In 2007, my birthday fell on the Chinese New Year, and for once, fireworks were legally allowed to be set off in Chinatown. What a thrill to walk just a few blocks and get both fireworks and birthday at one & the same time.
Fireworks are like birthdays. You grab ‘em as they go by—or you don’t—and if you miss them, that’s it, the carousel doesn’t wallop you around again anytime soon. Look up! Look up, they’re bright, surprising, free, and like my niece said (when she was 3, about pink), they “mean nothing.” They mean nothing the way lenticular clouds, or a poem in a bus, or spaghetti with oil and garlic mean nothing—that is, they mean as much as they need to. Hating birthdays is like hating fireworks is like hating all the little joys that give life beauty & mystery.
Fireworks were invented in China, no later than the 7th century, and China is still the largest manufacturer and exporter in the world. Fireworks use noise, light, smoke, and floating materials (such as confetti) to get their effects. They may burn with flames and sparks of many colors.
On the Bicentennial, in 1976, I was hitchhiking home to Maine, and all across Pennsylvania on the highway saw red, white, and blue skies from every distant little town.
Philip Butler, who married into the Grucci family, said in the National Geographic that after 30 years in the fireworks business the closest he could come to explaining the appeal of fireworks is that we humans have a primal attraction to fire. “If you go on a camping trip you must have a campfire and you are mesmerized by it,” he said. “That is the same attraction we put in the sky with colors and it does the same thing. During the show people are mesmerized.”

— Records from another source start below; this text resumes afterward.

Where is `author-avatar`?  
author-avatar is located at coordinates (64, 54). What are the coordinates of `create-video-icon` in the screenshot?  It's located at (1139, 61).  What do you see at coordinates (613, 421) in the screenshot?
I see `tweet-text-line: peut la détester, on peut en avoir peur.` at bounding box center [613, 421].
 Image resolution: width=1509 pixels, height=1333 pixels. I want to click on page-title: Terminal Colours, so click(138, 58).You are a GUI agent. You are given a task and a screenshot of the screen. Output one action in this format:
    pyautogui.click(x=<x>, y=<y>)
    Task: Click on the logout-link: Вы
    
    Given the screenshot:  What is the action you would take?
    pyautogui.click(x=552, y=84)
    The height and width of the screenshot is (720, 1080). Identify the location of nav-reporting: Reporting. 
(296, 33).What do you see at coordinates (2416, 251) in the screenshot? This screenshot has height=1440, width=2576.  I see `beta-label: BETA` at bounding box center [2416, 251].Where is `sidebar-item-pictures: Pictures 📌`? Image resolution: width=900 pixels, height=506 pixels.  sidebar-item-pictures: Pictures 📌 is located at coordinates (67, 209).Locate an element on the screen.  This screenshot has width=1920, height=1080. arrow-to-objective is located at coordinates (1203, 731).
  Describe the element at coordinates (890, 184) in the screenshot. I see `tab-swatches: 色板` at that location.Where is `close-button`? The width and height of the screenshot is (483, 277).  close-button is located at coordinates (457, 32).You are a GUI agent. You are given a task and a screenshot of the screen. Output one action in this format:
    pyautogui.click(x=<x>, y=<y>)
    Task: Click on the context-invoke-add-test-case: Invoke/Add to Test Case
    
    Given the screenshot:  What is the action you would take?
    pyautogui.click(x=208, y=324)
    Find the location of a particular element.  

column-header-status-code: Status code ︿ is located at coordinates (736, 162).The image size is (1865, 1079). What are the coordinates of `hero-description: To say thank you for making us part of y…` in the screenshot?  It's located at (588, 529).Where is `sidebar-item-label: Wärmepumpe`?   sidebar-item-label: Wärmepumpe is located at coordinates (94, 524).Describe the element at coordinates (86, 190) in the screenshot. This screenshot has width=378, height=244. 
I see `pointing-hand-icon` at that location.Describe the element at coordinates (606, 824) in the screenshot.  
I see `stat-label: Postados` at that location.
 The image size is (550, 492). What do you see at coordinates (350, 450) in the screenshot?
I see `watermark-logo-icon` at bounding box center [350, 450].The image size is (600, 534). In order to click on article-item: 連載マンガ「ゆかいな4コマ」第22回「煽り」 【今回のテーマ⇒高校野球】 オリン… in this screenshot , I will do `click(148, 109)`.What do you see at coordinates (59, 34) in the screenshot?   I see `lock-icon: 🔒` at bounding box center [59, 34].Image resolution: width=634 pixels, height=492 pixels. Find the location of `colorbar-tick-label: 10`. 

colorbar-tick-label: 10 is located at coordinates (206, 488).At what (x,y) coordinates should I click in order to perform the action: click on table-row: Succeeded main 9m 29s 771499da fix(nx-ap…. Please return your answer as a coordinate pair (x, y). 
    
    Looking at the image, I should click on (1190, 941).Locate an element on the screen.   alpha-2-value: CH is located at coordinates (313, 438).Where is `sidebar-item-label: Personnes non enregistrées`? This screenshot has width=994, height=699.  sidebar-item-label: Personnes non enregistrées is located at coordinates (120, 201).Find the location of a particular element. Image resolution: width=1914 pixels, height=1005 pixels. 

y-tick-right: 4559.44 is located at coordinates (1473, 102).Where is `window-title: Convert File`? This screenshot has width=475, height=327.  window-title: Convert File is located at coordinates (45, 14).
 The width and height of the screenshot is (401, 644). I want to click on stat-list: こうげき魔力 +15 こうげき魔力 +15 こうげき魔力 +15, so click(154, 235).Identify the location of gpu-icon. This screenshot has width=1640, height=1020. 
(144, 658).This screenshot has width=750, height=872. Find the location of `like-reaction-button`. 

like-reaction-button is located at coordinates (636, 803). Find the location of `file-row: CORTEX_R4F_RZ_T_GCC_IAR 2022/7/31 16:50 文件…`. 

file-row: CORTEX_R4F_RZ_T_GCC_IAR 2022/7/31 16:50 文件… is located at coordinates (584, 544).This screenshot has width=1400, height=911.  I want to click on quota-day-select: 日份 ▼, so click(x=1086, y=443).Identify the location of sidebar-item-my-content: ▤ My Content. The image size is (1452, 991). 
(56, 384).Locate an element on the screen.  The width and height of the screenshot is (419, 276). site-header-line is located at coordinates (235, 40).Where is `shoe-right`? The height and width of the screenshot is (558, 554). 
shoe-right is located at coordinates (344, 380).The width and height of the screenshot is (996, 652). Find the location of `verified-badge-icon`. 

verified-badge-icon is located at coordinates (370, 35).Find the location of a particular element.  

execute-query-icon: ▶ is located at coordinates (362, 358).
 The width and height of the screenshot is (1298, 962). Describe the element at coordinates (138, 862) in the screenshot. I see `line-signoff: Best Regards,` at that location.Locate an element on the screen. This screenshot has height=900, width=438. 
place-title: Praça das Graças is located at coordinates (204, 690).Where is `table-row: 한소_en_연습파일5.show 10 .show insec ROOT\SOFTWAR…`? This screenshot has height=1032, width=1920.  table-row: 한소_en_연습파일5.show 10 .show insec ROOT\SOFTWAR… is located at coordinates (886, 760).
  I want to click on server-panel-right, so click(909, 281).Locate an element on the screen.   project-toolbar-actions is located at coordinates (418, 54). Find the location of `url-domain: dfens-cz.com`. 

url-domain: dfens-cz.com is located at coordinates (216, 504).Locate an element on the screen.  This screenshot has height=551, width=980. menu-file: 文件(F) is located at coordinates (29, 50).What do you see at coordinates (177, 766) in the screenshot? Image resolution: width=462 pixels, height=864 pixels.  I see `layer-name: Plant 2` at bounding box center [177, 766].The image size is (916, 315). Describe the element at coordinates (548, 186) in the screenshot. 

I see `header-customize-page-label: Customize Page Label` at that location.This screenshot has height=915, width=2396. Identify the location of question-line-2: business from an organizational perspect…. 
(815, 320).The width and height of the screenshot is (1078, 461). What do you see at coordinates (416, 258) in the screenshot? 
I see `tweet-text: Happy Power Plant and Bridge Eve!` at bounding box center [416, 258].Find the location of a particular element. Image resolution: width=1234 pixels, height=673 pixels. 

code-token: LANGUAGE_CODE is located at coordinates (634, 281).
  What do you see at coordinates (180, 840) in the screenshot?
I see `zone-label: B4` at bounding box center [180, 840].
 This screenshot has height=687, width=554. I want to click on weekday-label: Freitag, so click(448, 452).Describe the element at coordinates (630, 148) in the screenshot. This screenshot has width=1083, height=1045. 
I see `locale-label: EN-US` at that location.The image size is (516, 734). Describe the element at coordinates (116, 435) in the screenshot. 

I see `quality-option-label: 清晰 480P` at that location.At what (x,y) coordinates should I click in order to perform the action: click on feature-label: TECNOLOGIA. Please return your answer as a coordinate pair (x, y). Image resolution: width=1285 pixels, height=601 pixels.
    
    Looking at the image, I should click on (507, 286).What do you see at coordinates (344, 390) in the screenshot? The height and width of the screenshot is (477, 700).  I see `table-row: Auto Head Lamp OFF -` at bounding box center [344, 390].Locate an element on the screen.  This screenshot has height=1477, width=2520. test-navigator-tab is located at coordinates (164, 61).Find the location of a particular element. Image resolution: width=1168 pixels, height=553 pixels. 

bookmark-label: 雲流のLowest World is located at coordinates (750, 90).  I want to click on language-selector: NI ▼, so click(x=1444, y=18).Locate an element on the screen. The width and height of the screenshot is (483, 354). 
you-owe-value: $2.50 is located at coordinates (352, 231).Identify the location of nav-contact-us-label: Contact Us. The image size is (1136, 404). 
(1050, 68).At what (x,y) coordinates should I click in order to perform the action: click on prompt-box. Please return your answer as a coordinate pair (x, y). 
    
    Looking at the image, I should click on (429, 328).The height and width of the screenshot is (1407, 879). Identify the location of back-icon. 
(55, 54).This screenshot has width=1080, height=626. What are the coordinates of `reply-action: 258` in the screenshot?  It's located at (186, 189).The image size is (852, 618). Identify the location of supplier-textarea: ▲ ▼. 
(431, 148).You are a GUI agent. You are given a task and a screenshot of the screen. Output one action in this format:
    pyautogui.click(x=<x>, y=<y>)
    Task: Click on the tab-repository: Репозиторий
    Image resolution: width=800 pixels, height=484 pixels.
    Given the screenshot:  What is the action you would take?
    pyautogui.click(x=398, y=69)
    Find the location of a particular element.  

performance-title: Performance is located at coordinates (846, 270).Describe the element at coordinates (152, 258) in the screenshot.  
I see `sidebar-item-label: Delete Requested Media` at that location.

Maybe 20 years ago, my friend Maggie & I were bike-riding in lower Manhattan. I remember asking the cops why the FDR Drive was blocked to traffic. The Gruccis were commemorating some event but no one was sure what, just that it wasn’t the Brooklyn Bridge centennial or quasquicentennial. In any event, we had a front-row view from the drive along with a handful of other people. The most beautiful and memorable effect I ever saw was their spangled waterfall pouring down from the Bridge.